Supplied entries
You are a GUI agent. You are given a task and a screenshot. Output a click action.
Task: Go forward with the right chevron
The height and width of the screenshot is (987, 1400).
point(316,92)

* * *

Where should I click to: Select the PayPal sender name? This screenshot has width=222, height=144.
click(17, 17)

Description of the task
In the material, rewrite the lines from the one with "Where should I" to the one with "click(17, 17)", changing "sender" to "recipient" and leaving everything else unchanged.

Result of the task
Where should I click to: Select the PayPal recipient name? This screenshot has width=222, height=144.
click(17, 17)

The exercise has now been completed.